▶ _EXERCISE MATERIAL_
******************************

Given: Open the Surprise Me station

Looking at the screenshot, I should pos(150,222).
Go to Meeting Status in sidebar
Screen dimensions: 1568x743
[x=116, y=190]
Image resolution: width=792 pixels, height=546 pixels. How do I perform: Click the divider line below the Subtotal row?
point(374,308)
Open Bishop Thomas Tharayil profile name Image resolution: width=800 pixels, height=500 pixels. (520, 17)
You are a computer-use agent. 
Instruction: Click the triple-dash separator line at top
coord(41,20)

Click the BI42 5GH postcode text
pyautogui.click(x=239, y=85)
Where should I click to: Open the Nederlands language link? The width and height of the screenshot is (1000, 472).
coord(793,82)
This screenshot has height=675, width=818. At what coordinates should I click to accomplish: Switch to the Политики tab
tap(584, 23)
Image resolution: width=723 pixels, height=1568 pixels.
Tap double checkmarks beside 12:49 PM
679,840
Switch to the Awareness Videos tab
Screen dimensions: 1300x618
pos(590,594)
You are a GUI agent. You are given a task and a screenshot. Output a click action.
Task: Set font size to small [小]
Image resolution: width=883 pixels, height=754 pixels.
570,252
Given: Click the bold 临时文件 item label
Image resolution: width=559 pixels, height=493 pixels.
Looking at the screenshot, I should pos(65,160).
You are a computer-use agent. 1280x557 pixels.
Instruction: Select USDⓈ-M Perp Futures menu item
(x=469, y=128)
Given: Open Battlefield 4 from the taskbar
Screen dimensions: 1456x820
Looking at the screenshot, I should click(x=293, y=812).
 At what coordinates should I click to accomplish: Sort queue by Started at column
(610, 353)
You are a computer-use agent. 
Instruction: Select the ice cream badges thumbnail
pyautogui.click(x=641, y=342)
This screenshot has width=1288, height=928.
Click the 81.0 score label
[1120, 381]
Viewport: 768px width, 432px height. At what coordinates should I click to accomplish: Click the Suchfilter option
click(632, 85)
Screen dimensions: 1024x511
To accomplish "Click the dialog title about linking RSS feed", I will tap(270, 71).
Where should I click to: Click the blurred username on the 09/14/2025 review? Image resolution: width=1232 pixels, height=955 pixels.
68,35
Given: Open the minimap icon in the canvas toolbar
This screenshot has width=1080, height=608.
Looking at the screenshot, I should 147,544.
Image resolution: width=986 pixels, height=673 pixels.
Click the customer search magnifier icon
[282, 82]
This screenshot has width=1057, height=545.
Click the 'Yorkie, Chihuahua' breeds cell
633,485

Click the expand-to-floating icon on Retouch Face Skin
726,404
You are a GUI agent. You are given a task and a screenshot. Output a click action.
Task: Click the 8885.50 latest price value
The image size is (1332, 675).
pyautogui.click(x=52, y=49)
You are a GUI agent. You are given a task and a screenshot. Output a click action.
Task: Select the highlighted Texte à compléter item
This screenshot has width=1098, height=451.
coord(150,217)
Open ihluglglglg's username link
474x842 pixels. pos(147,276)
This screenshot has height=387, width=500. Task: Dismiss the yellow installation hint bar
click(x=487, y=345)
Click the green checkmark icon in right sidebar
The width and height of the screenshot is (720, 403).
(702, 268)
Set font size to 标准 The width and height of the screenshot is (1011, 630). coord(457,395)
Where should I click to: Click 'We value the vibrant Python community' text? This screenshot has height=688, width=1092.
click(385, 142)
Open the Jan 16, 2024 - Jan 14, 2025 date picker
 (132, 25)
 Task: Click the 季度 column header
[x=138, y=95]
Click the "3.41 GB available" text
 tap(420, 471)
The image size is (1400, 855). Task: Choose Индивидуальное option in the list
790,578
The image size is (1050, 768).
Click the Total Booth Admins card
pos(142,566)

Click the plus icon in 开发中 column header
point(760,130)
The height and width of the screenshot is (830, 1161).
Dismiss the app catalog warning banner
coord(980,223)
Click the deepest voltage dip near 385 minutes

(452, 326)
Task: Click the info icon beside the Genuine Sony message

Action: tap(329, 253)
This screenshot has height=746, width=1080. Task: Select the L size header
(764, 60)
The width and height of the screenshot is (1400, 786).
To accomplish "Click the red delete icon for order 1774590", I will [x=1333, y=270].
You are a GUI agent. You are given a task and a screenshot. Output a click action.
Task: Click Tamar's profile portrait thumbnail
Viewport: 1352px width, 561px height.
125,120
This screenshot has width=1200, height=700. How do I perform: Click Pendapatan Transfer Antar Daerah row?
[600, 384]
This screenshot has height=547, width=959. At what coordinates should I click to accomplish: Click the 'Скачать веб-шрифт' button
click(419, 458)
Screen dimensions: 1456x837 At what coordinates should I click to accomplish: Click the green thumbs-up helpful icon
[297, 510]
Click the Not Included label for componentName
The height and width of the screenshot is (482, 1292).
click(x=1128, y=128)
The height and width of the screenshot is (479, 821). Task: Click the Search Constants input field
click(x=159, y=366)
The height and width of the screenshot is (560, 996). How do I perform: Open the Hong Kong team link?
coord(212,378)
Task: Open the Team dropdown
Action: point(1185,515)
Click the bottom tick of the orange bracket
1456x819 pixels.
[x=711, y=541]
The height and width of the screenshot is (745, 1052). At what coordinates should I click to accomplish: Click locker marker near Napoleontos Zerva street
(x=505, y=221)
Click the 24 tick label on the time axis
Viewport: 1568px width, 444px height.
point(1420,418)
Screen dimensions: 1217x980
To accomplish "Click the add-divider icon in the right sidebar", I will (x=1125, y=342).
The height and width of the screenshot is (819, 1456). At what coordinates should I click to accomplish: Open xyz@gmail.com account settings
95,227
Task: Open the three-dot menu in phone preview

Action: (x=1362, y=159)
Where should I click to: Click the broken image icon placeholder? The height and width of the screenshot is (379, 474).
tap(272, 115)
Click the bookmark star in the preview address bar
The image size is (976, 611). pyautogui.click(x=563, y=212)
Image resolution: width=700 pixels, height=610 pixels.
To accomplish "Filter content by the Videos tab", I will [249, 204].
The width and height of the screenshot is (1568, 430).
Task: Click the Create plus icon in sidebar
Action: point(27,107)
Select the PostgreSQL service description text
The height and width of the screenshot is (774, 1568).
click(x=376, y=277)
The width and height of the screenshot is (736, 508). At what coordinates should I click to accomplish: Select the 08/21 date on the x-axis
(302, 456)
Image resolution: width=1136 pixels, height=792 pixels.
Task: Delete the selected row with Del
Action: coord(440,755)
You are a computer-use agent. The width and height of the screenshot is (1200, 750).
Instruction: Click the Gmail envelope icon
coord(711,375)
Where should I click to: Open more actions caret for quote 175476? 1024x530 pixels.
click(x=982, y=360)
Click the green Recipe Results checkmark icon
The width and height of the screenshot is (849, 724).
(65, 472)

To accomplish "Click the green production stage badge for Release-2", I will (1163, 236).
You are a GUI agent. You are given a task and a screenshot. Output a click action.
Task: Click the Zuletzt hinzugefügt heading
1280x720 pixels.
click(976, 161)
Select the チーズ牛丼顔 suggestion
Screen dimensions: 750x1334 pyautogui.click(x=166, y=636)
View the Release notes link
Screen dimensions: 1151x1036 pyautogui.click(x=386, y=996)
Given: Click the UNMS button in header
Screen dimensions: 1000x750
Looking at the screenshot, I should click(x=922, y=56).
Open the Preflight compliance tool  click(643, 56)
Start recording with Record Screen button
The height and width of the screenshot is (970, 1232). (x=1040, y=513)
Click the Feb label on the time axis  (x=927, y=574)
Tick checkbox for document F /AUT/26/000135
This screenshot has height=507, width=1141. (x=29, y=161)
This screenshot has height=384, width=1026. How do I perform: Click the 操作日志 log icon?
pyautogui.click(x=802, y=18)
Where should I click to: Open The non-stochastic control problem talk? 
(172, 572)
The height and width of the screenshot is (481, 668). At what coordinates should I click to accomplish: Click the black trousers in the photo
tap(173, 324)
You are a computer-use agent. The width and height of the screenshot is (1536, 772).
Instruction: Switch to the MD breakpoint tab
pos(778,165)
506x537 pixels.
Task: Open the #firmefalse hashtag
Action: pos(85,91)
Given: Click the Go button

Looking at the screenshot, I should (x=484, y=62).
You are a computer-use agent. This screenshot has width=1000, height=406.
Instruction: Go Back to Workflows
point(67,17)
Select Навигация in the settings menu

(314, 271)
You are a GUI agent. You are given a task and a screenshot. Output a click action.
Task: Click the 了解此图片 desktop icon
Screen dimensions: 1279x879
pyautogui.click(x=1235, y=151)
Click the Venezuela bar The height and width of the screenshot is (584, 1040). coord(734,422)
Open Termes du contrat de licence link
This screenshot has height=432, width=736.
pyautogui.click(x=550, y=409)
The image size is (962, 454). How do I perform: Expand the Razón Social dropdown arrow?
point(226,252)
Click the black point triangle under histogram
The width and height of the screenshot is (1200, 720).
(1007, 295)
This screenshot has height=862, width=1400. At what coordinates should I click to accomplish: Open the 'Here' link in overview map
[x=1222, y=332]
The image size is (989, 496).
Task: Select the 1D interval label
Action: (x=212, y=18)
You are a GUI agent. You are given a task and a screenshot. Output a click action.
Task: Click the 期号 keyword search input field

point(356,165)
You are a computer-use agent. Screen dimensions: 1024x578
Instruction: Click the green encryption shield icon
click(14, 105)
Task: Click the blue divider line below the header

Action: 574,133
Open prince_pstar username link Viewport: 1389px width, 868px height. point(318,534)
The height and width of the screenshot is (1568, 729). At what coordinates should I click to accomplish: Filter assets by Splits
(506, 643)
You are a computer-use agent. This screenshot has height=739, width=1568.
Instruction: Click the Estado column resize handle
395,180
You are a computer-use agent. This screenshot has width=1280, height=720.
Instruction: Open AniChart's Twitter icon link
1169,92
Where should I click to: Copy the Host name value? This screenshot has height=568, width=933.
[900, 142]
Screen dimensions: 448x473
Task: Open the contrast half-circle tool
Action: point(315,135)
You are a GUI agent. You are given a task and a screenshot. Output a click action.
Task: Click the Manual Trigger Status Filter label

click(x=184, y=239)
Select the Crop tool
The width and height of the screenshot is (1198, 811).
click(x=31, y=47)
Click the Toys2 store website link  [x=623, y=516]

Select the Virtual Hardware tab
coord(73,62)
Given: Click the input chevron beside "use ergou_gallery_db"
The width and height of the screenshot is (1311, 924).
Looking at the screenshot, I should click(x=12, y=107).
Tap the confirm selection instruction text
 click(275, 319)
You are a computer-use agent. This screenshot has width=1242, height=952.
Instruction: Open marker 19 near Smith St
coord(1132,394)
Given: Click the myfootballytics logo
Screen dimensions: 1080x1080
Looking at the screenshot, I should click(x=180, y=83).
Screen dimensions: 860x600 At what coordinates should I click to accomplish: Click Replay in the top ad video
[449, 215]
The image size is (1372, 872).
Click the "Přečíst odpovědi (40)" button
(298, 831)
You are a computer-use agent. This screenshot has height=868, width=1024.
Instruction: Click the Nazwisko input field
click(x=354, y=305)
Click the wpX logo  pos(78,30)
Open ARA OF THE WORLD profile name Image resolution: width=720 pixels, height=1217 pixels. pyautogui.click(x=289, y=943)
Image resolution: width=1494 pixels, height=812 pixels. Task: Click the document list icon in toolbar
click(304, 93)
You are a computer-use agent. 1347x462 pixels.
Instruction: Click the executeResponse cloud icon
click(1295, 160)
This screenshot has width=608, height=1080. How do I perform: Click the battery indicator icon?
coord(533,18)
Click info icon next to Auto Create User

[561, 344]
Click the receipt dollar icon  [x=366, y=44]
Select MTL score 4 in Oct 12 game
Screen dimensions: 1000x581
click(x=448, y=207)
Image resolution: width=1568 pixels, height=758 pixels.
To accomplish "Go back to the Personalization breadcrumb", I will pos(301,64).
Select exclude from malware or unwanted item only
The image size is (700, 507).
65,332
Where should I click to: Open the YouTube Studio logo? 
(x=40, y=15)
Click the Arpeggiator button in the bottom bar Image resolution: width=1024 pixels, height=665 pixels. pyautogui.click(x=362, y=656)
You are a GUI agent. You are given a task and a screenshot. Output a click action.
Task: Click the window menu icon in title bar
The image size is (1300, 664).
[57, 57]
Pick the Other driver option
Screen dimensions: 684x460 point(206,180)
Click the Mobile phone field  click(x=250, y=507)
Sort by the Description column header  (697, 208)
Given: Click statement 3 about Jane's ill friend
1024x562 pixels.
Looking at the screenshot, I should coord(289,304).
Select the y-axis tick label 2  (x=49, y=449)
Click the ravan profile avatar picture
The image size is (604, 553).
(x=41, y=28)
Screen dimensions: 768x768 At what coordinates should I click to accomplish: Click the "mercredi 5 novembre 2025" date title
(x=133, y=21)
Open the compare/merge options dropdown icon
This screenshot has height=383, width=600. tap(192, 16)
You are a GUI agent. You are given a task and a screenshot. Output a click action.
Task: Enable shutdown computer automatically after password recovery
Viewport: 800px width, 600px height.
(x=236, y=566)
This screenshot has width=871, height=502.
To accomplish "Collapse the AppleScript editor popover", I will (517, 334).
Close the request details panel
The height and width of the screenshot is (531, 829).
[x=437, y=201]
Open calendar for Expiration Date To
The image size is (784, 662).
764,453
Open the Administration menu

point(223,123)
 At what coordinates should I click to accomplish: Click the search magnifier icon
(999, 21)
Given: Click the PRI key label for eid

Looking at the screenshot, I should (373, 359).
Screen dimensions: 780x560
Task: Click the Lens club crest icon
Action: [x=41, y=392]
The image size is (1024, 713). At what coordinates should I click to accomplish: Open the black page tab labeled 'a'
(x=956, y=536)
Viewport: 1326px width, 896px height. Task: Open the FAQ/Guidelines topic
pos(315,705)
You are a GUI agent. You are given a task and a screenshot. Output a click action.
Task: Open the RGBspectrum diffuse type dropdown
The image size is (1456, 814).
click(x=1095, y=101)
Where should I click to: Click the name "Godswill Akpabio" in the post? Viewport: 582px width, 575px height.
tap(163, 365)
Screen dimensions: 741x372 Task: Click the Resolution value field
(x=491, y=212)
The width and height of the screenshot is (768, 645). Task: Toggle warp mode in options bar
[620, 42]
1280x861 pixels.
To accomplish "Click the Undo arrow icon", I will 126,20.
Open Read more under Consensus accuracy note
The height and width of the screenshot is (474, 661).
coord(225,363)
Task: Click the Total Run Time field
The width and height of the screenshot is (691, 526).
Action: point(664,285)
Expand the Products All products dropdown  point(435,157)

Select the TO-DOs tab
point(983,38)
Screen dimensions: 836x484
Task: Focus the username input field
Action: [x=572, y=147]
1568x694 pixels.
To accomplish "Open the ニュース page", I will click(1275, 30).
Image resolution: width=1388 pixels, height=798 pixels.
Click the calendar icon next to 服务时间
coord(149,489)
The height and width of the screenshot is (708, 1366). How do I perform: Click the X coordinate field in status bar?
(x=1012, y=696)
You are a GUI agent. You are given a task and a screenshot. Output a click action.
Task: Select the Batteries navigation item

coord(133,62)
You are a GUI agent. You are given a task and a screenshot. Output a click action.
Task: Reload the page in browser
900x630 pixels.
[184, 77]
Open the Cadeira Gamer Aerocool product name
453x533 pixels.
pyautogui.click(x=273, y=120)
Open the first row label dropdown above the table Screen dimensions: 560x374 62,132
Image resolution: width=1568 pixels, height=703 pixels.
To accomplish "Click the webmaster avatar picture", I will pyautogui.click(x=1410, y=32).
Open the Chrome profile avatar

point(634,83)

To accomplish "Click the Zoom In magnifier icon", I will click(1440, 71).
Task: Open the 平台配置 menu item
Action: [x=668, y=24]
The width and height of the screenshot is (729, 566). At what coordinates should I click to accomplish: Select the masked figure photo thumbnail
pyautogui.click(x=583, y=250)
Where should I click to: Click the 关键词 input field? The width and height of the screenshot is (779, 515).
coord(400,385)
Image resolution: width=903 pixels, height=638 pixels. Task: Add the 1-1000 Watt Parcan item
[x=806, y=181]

******************************

▶ _PROMPT_
Show all lines from the entries that hold "right".

▶ _RESPONSE_
Click the green checkmark icon in right sidebar
To accomplish "Click the add-divider icon in the right sidebar", I will (x=1125, y=342).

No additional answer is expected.